> **Set problem**
Resize the stretch from the line containing "Vista [1216, 962]" through the end of the records. Rewrite only those lines in full, multiplying every coordinate in their answers by 1.05 and rounding to whole numbers, with halves rounded up.

(Word and element pointing records)
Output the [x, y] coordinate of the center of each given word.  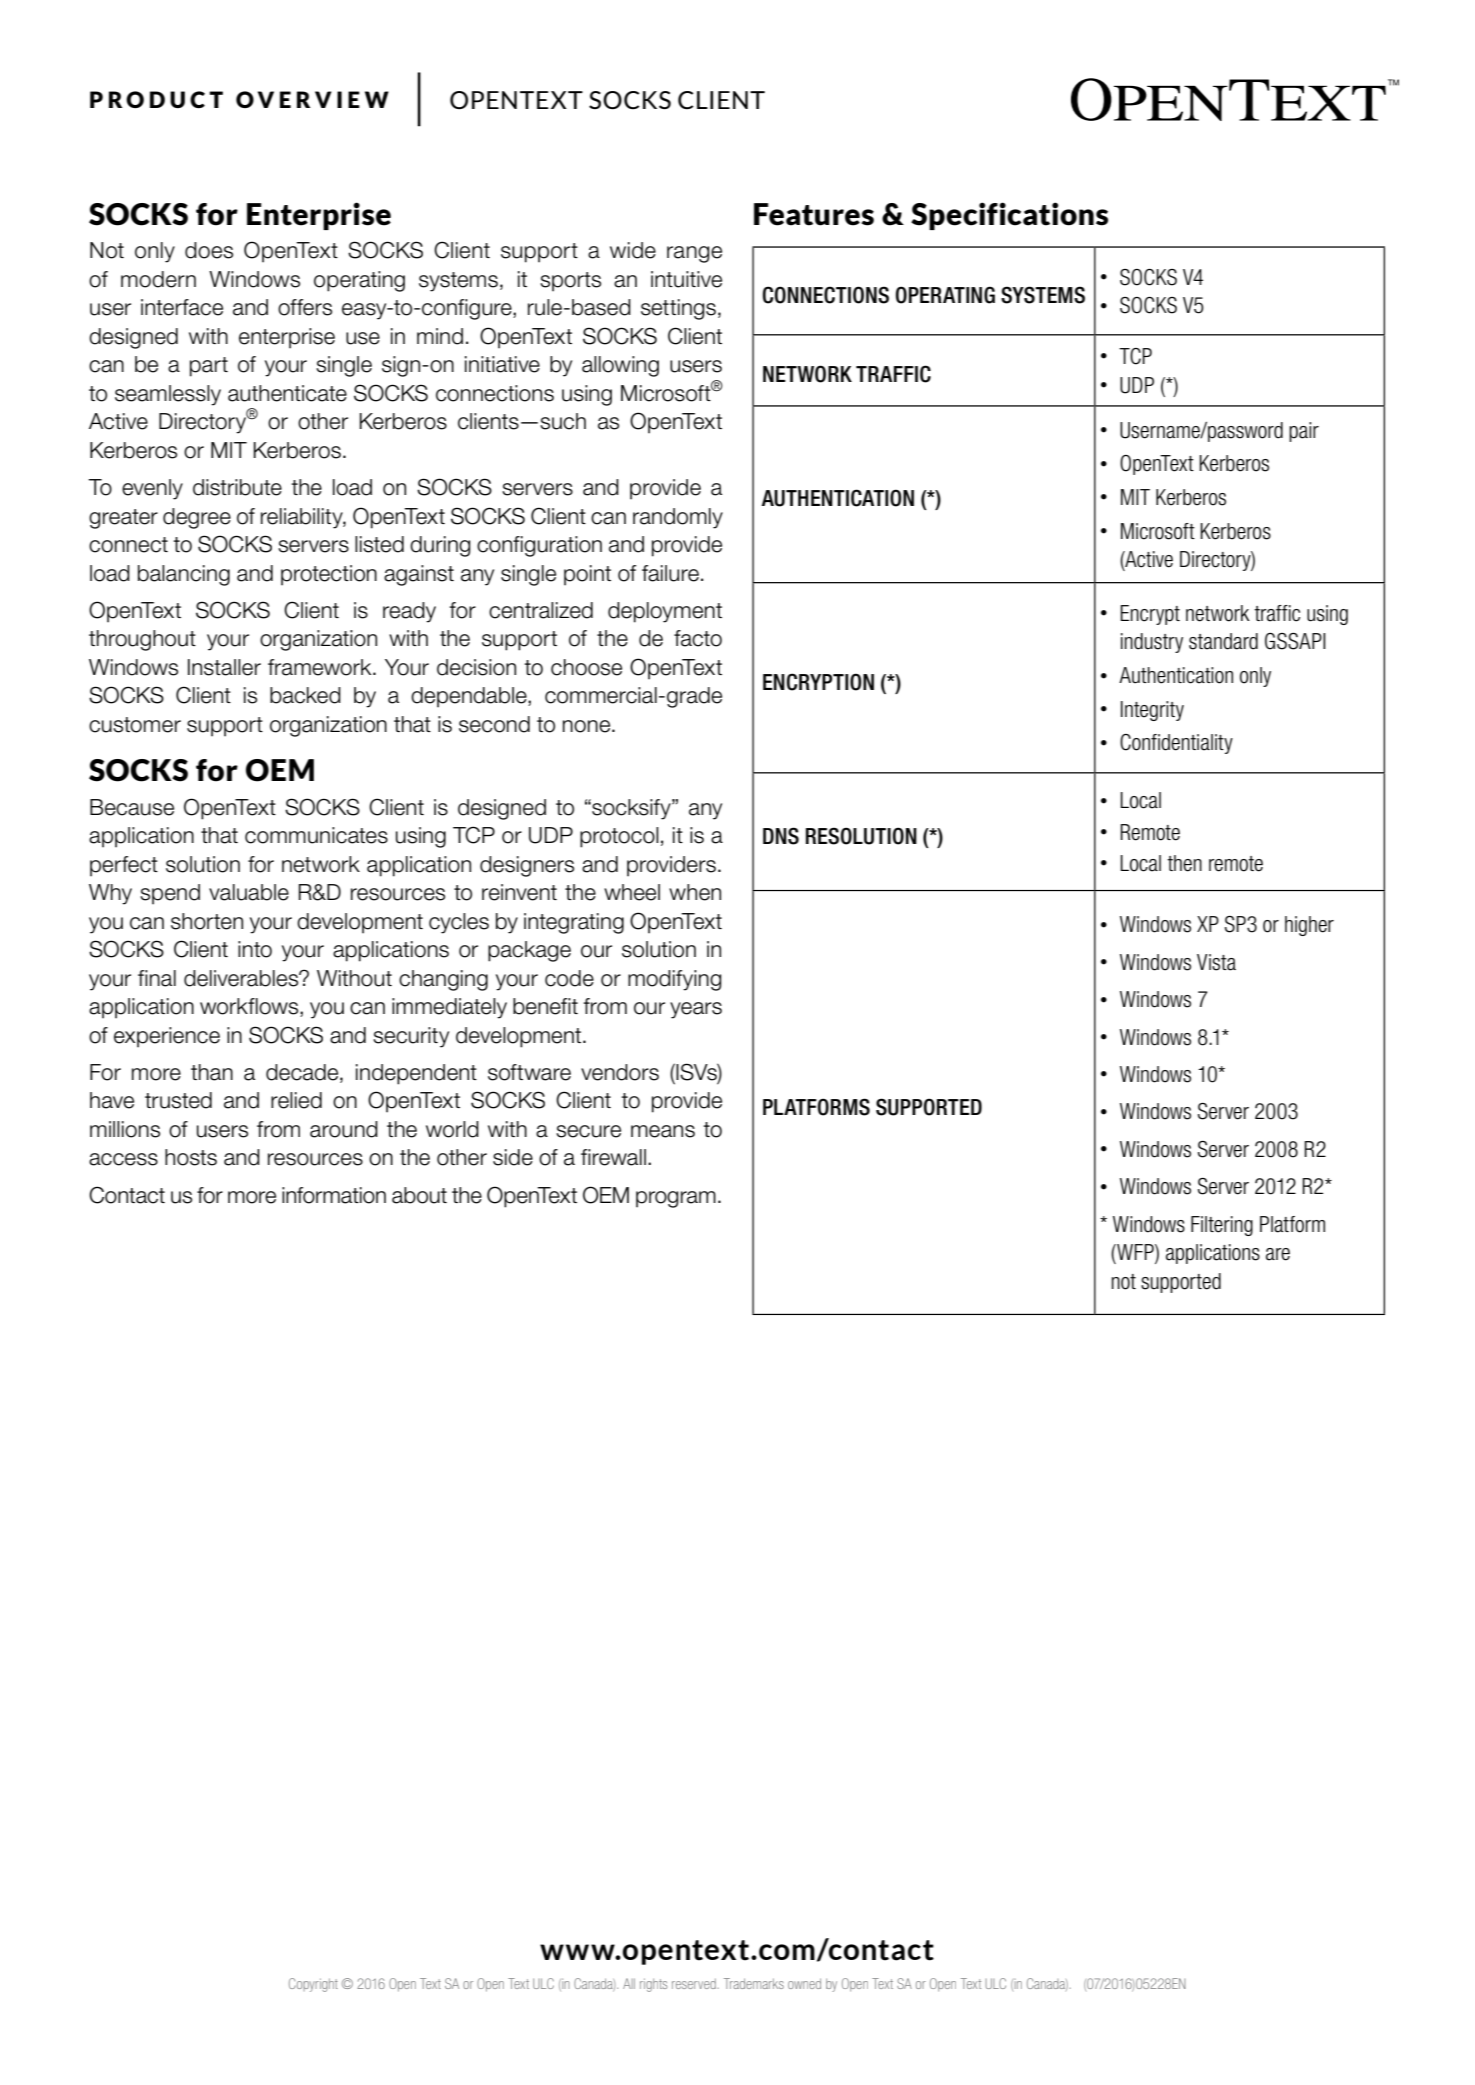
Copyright [313, 1985]
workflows [250, 1007]
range [694, 254]
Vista [1216, 962]
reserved [694, 1983]
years [696, 1010]
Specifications [1009, 216]
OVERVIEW [312, 99]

> **Solution for this exercise**
Vista [1277, 1010]
reserved [729, 2082]
years [731, 1061]
Specifications [1059, 227]
OVERVIEW [328, 104]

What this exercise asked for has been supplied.